Myron richardsonii

Scientific classification
- Kingdom: Animalia
- Phylum: Chordata
- Class: Reptilia
- Order: Squamata
- Suborder: Serpentes
- Family: Homalopsidae
- Genus: Myron
- Species: M. richardsonii
- Binomial name: Myron richardsonii Gray, 1849
- Synonyms: Neospades kentii De Vis, 1889;

= Myron richardsonii =

- Genus: Myron
- Species: richardsonii
- Authority: Gray, 1849
- Synonyms: Neospades kentii De Vis, 1889

Species of Australian snake

Myron richardsonii, also known as Richardson's mangrove snake, is a species of venomous homalopsid snake native to the marine waters of eastern Indonesia and northern Australia.

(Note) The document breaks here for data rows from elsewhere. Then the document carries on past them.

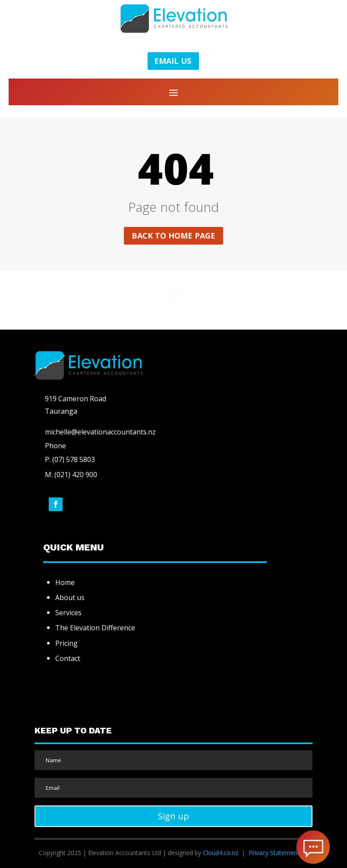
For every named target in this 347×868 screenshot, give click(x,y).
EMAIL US (173, 61)
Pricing (66, 643)
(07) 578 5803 (73, 459)
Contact (68, 658)
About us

The specific epithet richardsonii honours Sir John Richardson, collector of the original specimen.

==Description==
The snake grows to an average of about 40 cm in length, and to a maximum of 60 cm.

==Behaviour==
The species is viviparous, with an average litter size of six. It feeds on fishes.

==Distribution and habitat==
The species’ distribution encompasses the coasts around the Arafura Sea, including the Aru Islands and southern New Guinea as well as northern Australia from the Kimberley eastwards to the Gulf of Carpentaria. Habitat includes coasts, estuaries and tidal rivers.